Yes and that would be fine if the pH was what I was after. The problem is, the pH wasn't really involved in this lab. It appears to have a goal of something like this: you know how much acetic acid it took to completly dissolve the Magnesium Hydroxide. From this data, determine how much magnesium hydroxide there was. Or maybe it'd be backwards so it would be more like: you have a known amount of Magnesium Hydroxide and you added acetic acid to it until all of it dissolved. How much acid did it take?
How would I solve one of those types or problems?
Okay, I believe I came up with a reasonable way to explain what's going on. I could be completly wrong, but I'm crossing my fingers for a right
. Here's a direct quote from my report:
In this system, Le Chatelier’s Principle provides an intriguing rule. Let’s begin with the golden rule. At the point of total dissolving, every proton will have reacted with every hydroxide. This process does not happen in a set amount of time. That is because is possible for a proton and hydroxide that are produced to not react with each other until they are once again produced. This is because the Proton could react with the acetate ion to once again reform acetic acid. Similarly, the hydroxide could react with magnesium or aluminum. As the reaction proceeds, the likelihood of the just explained process increases because the ratio of protons/hydroxides to acetate/magnesium/aluminum increasingly favors the acetate/magnesium/aluminum side.

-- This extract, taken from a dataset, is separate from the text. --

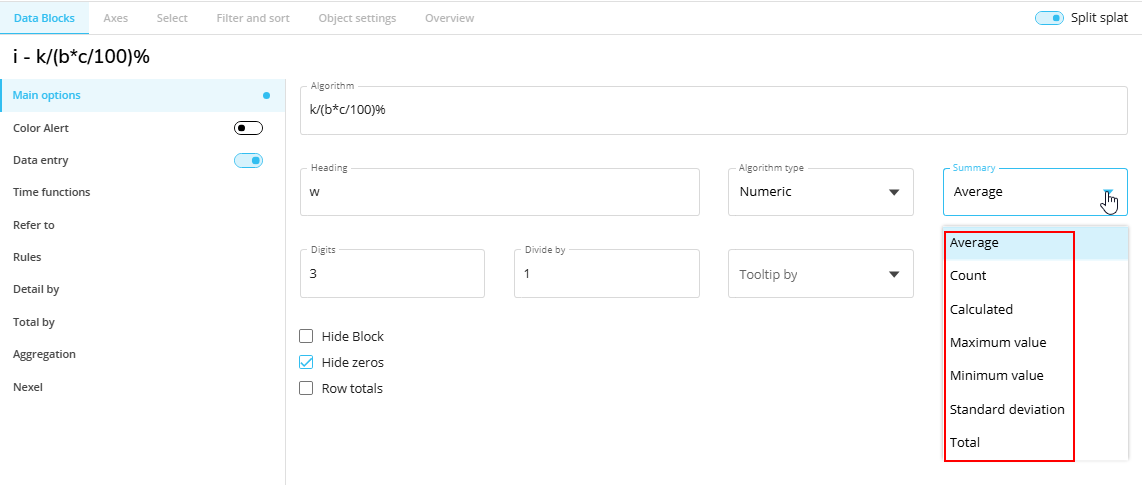This screenshot has height=485, width=1142.
Task: Open the Filter and sort tab
Action: point(252,18)
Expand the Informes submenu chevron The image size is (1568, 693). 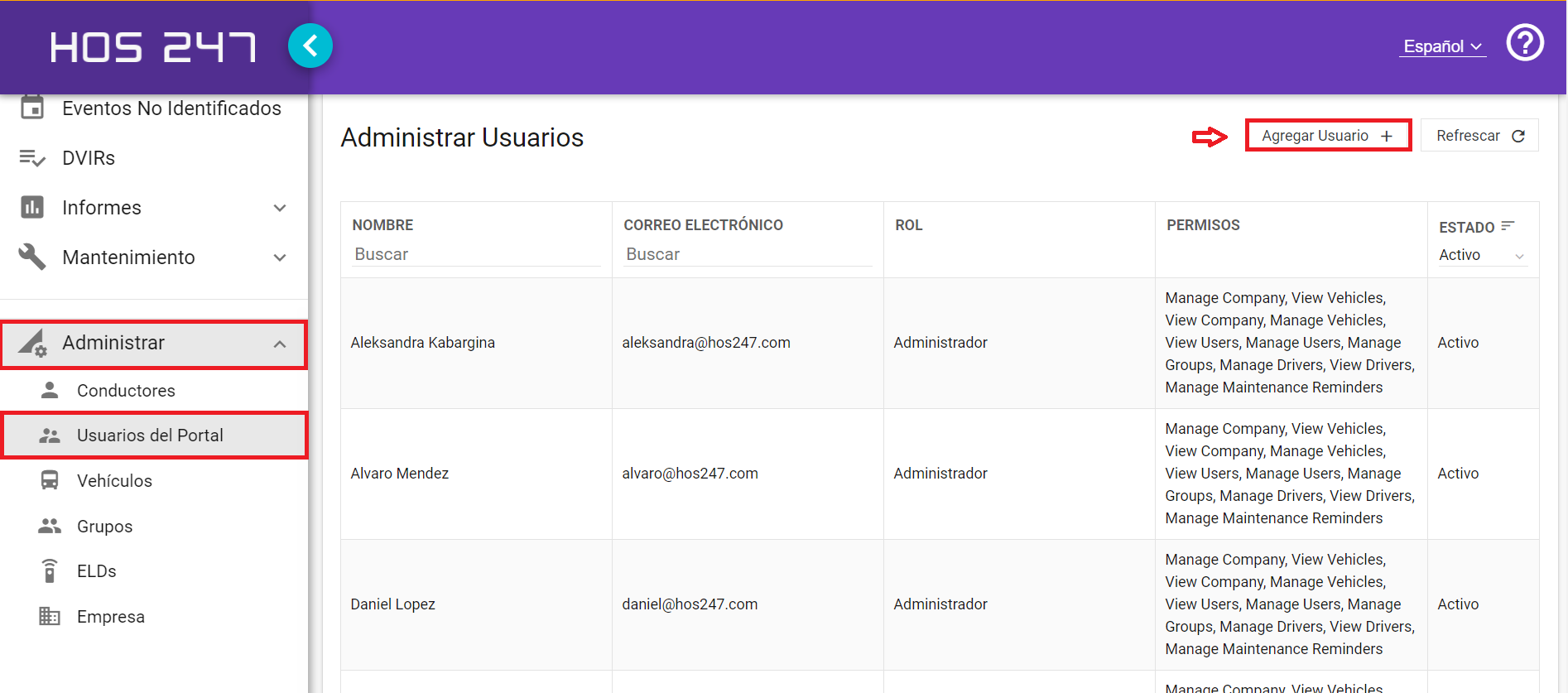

Here probability arises. It becomes more and more likely for the proton and the hydroxide not to react, but over an infinite amount of time it still happens. The ionic solid and the acid continue to keep producing products they run out. Because in magnesium hydroxide 2 hydroxides are produced per mol of magnesium hydroxide, twice as many moles of acid are needed.
Anyways, if I'm way off, feel free to still say so. I'm really interested in how to do this type of calculations still, so if anything pops into your memory/mind I'd like to know.